マセラティ・ビトゥルボを手掛けていたのと同じ内装職人によって、インテリアは仕立ててある。ラグジュアリーに見えるが、ボクシーなダッシュボードはオペル・セネターからのお下がり。スイッチ類の質感も良くはない。

ステアリングホイールも、オペル製。トランスミッションはGM由来の4速ATだ。新車当時、5速MTが選ばれたのは10%ほどだったという。

ボンネットに収まる直列6気筒エンジンは、視覚的に美しいわけではない。6シリーズのようにクリーミニーで軽快に吹け上がらないものの、BMW並みに心に響くサウンドを聞かせてくれる。

想像以上に完成度の高いビッダーSC

ビッダーSCは、オペル・セネターのまとまりのあるロードマナーをしっかり受け継いでいる。直進時の安定性は高く、ブレーキはスムーズで強力。姿勢制御も落ち着きがある。

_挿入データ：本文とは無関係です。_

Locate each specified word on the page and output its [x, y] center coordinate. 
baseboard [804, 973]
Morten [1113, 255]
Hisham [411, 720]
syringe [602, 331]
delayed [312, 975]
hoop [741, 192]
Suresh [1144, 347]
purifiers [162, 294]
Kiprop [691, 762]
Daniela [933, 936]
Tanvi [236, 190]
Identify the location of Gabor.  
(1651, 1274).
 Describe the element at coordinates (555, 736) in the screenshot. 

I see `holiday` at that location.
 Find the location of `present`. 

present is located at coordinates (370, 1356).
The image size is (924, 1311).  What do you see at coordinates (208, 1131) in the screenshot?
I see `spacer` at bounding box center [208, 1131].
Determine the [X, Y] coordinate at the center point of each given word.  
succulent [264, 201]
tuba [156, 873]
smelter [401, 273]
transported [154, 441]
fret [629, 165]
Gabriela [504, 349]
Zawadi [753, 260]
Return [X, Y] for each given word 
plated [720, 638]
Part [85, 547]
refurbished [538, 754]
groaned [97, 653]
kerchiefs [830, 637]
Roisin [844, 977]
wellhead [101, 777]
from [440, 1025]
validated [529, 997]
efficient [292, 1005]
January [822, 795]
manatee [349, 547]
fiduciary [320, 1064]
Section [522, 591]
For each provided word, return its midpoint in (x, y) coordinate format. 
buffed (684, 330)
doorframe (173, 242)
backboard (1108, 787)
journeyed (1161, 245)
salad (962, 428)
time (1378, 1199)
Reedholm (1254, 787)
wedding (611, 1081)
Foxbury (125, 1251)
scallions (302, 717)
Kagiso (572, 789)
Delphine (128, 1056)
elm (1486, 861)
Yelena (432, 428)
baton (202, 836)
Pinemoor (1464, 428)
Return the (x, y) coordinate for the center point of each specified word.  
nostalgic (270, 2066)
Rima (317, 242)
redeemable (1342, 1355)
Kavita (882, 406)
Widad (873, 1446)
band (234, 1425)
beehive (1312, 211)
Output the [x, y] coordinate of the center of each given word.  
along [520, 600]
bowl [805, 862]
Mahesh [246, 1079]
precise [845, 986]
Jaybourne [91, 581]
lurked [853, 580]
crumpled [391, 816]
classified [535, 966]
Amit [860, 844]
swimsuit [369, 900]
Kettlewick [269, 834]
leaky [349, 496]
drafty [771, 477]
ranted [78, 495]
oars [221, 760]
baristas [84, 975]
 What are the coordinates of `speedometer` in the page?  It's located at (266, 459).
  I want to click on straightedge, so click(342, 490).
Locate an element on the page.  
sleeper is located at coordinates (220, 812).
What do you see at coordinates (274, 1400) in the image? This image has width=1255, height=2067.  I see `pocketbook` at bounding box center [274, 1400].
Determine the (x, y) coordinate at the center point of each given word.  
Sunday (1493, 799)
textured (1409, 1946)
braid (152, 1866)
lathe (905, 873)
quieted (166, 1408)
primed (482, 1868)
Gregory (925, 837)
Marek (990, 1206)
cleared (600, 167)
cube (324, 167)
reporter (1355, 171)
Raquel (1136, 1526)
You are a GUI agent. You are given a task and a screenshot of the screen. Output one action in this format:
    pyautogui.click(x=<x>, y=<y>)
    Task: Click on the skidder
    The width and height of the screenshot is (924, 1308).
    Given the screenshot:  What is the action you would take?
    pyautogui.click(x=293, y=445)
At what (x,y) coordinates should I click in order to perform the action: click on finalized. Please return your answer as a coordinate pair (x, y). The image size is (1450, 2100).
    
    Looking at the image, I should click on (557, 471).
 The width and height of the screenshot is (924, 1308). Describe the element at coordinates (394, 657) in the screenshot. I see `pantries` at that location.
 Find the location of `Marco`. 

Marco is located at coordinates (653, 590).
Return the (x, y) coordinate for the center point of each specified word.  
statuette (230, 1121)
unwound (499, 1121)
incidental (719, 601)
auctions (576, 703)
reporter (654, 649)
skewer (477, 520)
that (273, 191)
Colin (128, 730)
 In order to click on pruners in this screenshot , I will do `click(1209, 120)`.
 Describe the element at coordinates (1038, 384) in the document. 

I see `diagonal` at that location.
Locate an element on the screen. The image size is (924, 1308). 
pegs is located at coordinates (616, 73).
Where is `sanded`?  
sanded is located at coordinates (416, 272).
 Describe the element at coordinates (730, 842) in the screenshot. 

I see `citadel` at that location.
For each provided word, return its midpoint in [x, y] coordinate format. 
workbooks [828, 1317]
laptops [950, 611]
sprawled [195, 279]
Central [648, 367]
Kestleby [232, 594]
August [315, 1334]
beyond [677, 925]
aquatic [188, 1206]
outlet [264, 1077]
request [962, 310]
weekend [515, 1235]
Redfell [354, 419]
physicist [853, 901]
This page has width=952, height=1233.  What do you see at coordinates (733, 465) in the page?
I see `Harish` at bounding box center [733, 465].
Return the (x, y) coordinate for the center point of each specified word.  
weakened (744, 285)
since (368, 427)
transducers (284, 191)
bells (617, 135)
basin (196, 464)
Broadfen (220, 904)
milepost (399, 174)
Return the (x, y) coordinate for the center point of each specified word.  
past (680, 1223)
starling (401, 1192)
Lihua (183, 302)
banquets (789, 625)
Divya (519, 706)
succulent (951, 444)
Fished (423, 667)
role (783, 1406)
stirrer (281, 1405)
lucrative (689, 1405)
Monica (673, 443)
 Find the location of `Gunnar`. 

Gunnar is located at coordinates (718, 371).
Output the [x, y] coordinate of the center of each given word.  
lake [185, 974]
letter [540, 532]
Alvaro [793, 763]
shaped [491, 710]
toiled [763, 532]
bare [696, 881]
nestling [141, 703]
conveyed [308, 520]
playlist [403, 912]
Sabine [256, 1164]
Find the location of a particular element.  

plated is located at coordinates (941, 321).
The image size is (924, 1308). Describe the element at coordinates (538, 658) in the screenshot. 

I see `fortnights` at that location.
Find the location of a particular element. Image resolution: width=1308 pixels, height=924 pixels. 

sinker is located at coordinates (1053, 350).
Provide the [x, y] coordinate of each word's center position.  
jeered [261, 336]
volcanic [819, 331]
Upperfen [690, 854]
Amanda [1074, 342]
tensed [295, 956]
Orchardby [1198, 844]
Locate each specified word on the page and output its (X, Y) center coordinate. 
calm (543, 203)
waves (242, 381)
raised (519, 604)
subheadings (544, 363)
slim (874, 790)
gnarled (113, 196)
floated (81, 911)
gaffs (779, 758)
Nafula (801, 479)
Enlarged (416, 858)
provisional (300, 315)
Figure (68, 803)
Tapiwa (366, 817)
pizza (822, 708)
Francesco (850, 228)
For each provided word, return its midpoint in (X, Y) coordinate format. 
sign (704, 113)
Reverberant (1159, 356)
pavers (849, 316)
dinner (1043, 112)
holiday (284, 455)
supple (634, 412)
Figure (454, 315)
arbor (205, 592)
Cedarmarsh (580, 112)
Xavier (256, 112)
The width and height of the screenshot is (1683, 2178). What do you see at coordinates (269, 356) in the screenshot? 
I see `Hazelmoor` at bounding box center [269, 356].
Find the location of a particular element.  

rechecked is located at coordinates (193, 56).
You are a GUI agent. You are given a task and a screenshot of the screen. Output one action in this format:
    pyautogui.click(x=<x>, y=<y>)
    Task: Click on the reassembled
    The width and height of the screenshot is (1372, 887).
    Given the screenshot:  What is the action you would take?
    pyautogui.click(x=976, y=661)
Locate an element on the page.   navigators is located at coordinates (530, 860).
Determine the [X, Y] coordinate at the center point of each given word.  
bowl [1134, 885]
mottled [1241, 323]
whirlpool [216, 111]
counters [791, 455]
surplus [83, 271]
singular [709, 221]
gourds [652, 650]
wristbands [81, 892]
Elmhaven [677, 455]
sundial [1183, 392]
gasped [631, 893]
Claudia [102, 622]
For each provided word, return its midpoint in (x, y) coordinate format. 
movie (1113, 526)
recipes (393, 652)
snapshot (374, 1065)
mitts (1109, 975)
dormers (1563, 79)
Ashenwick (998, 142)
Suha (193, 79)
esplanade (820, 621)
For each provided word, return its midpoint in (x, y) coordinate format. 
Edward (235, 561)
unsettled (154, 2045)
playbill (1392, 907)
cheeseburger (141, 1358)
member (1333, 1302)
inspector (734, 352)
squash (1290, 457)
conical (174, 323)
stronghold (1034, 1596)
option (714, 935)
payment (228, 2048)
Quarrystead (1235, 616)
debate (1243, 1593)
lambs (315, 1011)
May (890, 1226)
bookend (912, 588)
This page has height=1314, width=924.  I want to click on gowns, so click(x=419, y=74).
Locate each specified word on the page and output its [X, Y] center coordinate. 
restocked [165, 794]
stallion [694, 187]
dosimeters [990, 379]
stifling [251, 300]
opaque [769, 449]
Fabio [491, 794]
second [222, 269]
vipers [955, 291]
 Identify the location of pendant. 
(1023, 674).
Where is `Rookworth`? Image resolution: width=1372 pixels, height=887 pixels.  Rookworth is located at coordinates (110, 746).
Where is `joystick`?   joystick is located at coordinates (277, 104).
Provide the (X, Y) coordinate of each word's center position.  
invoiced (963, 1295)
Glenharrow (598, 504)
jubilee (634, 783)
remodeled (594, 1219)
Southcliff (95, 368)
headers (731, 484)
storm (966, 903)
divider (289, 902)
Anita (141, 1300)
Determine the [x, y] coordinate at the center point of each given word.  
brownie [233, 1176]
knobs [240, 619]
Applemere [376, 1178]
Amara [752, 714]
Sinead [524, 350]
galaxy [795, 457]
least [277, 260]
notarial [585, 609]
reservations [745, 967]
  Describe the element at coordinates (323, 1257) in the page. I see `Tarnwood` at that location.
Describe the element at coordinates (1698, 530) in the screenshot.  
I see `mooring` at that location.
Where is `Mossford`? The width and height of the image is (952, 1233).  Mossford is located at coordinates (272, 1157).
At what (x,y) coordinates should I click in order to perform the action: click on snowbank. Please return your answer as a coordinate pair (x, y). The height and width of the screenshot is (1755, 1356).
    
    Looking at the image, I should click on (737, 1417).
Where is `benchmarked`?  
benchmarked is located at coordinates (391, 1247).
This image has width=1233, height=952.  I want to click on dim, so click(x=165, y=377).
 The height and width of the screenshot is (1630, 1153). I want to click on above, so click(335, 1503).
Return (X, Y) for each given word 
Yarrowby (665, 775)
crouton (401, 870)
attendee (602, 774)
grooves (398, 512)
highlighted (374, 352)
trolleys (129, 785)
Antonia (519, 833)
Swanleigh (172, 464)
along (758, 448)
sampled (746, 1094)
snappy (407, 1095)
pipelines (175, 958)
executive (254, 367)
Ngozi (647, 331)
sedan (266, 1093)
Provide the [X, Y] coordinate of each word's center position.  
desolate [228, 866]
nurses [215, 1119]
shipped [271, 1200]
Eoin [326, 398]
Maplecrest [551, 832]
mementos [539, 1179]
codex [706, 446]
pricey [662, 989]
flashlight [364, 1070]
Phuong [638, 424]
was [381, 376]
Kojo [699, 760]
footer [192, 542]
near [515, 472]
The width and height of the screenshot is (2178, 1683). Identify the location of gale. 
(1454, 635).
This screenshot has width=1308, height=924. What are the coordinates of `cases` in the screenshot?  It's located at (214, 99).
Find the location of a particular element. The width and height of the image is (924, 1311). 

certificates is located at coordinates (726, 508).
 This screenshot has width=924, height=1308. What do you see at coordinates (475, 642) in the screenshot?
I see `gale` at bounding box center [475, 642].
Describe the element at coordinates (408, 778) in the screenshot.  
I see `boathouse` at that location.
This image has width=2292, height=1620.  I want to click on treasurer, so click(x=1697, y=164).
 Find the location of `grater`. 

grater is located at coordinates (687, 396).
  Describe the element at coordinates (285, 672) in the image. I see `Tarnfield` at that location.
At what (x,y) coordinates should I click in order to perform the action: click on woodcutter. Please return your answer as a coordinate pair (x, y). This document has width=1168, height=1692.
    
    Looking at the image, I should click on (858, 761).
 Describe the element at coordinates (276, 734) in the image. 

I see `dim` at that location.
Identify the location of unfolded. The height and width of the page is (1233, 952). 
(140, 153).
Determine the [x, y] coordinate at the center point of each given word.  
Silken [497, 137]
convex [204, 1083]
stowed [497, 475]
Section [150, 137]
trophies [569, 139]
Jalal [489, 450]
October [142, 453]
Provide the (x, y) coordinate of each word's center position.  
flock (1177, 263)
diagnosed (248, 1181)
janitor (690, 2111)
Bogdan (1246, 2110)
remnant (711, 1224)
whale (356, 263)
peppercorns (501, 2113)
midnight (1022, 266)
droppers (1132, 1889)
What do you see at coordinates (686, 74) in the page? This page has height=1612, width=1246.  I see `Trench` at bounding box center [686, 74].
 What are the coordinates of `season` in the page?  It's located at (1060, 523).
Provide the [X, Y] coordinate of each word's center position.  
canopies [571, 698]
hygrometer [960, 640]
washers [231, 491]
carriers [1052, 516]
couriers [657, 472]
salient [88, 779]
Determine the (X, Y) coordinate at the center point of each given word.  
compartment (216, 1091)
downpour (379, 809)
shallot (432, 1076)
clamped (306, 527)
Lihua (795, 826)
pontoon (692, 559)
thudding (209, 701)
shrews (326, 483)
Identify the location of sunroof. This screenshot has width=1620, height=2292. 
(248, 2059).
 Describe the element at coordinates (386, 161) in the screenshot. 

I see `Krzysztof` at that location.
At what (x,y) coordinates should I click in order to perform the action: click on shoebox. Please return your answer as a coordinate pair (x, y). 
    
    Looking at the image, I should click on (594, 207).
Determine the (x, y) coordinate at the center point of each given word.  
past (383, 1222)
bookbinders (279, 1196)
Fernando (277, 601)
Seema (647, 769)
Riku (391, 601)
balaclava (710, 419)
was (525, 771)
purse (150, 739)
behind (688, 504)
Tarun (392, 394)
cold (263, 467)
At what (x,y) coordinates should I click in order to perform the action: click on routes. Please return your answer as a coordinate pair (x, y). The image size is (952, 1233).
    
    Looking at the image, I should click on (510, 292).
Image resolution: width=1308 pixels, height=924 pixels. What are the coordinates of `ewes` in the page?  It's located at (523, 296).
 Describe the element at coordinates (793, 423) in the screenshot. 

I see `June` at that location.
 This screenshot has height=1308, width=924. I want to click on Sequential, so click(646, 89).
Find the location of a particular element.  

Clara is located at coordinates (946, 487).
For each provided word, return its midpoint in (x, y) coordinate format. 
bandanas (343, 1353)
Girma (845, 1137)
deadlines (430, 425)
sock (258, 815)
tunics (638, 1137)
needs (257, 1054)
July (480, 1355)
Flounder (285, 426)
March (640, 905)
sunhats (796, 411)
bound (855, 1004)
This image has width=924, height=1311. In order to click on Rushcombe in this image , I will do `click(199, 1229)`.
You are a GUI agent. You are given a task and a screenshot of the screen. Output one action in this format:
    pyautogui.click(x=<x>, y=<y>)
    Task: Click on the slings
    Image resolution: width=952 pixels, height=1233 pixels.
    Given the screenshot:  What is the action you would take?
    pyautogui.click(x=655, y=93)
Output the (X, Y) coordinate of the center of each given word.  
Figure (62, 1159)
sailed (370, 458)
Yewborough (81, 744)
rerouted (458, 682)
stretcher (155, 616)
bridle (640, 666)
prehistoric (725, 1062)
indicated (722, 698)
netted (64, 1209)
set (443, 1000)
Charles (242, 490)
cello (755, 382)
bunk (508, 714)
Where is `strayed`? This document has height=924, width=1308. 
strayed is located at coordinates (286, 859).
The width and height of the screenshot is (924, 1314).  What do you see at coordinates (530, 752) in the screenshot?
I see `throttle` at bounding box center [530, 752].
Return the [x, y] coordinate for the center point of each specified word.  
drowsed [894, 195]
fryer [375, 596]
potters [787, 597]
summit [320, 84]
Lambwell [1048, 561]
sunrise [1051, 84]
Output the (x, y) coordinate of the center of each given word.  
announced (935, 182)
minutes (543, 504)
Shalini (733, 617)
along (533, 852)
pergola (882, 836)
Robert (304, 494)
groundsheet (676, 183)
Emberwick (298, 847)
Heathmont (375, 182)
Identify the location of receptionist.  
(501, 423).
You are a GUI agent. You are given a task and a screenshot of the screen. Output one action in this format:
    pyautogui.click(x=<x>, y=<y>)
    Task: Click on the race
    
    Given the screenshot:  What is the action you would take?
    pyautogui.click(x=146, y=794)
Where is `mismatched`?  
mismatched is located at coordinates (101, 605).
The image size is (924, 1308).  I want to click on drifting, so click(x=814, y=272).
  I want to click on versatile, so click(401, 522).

4速ATの反応も良く、中回転域のトルクを引き出しやすい。パワーステアリングは低速域での扱いやすさと、高速域での正確性とのバランスが良い。小回りも意外に効く。

ビッターSC(1981〜1989年)
ビッターSC(1981〜1989年)

正直にいって、ビッダーSCの完成度は高い。派生版のファッショナブル・クーペではなく、本物のグランドツアラーだ。といても、そんな印象はBMW 6シリーズを運転する前まで。

今回登場願った1986年式の635CSiは、オーナーのマシュー・リースによって、純正部品を惜しみなく投じたリビルトが施されている。英国では最高の1台だろう。筆者も、ここまで状態の良いE24型は初めて見る。

スタイリングは、当時のBMWらしくグラスエリアが大きくハンサム。美しく整えられた車内は明るく、ダッシュボードのレイアウトにも無駄がない。プラスティックの存在感は少なく、高級さが漂っている。

シャシー剛性は、ステアリングやパワー・シートを通じて伝わってくる。ペダル類やステアリングホイール、前方視界などの関係性も良い。トランスミッションはオプションの4速ATだ。

635CSiの乗り心地は小刻みな揺れが多い印象だが、低速でも高速でも運転が気持ちいい。BMW製の6気筒を6300rpmまで引っ張ると、きれいな歌声が聞こえてくる。

アクセルペダルを踏み込むと、ZF社製の4速ATはシフトアップの前にレッドラインまでちゃんと回してくれる。96km/hと136km/h、160km/hで変速し、5速MTほど加速は鋭く感じられない。